TNTWEN / OpenVINO-YOLOV4

This is implementation of YOLOv4,YOLOv4-relu,YOLOv4-tiny,YOLOv4-tiny-3l,Scaled-YOLOv4 and INT8 Quantization in OpenVINO2021.3
MIT License
238 stars 66 forks source link

hello #68

Open chang556 opened 2 years ago

chang556 commented 2 years ago

AttributeError: module ‘tensorflow‘ has no attribute ‘contrib‘

how can use ,because we are usu openvino2021.4.2

microboym commented 2 years ago

I recently succeeded in converting my model with openvino2021.4.

  1. I created a separated virtual environment with anaconda, and run the following commands:

    condo activate openvino-yolov4
    conda install python==3.6.4
    conda install pip
    pip install tensorflow==1.15.5
    pip install tqdm sklearn
    python convert_weights_pb.py --class_names cfg/<your model>.names --weights_file <your model>.weights --data_format NHWC

    which generated the frozen_darknet_yolov4_model.pb file.

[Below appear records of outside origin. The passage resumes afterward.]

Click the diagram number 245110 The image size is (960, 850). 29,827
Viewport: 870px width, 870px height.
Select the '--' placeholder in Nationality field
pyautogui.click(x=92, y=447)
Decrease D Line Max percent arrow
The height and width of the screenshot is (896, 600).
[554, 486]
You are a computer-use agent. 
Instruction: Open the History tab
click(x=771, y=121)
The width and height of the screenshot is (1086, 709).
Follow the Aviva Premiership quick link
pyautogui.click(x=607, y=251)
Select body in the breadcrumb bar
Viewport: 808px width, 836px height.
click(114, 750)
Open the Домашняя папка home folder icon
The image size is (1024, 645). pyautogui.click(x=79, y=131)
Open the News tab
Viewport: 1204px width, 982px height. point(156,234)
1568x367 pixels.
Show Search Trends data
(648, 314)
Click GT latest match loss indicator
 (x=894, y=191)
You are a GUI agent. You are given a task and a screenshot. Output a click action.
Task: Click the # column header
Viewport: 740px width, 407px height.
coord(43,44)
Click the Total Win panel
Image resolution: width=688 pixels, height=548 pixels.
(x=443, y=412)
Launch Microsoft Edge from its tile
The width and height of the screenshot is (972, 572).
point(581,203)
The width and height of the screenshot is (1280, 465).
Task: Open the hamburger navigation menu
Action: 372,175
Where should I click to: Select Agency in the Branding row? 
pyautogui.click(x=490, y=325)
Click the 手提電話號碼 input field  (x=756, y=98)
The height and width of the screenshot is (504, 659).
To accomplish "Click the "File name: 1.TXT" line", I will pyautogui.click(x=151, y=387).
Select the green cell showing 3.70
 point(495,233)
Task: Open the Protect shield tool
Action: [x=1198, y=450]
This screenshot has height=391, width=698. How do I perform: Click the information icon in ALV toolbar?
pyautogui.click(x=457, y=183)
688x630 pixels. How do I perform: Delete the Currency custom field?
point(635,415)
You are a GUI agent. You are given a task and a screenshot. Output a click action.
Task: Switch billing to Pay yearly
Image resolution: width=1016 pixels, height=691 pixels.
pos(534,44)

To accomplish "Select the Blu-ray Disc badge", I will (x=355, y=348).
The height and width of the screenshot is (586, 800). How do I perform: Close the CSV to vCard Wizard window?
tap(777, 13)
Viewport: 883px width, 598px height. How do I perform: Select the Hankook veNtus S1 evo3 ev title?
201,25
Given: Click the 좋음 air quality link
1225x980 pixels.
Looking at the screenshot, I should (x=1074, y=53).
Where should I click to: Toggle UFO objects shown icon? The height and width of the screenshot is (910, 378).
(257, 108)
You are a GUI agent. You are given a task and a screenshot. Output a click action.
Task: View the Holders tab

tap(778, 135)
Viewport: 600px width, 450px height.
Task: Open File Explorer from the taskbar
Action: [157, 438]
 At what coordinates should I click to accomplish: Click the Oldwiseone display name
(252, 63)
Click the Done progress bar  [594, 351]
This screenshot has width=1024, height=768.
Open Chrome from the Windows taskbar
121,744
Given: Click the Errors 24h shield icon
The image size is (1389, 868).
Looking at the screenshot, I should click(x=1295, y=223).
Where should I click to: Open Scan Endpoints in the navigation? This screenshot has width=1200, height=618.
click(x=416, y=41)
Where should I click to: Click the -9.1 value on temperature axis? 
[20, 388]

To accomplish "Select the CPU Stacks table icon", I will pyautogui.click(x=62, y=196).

  2. I used my os python /usr/bin/python3 to create a venv, which was different from the condo env I had created, because OpenVINO seemed not capable with anaconda.

    bash # use a different shell that has not been init with conda. I used zsh before so now I used bash.
    /usr/bin/python3 -m pip install virtualenv
    /usr/bin/python3 -m virtualenv -p `which python3` <directory_for_environment>
    source <directory_for_environment>/bin/activate
# Than follow the installation guide provided by intel.
source /opt/intel/openvino_2021/bin/setupvars.sh
cd /opt/intel/openvino_2021/deployment_tools/model_optimizer/install_prerequisites
sudo ./install_prerequisites_tf.sh ## DO NOT use ./install_prerequisites.sh or ./install_prerequisites_tf2.sh
  1. Finally, modify yolov4.json and run the mo script in the env created in step 2.
    ### Remember to use the same shell that you performed step2
    python3 "/opt/intel/openvino_2021/deployment_tools/model_optimizer/mo.py" --input_model frozen_darknet_yolov4_model.pb --transformations_config yolov4.json --batch 1 --reverse_input_channels

Good luck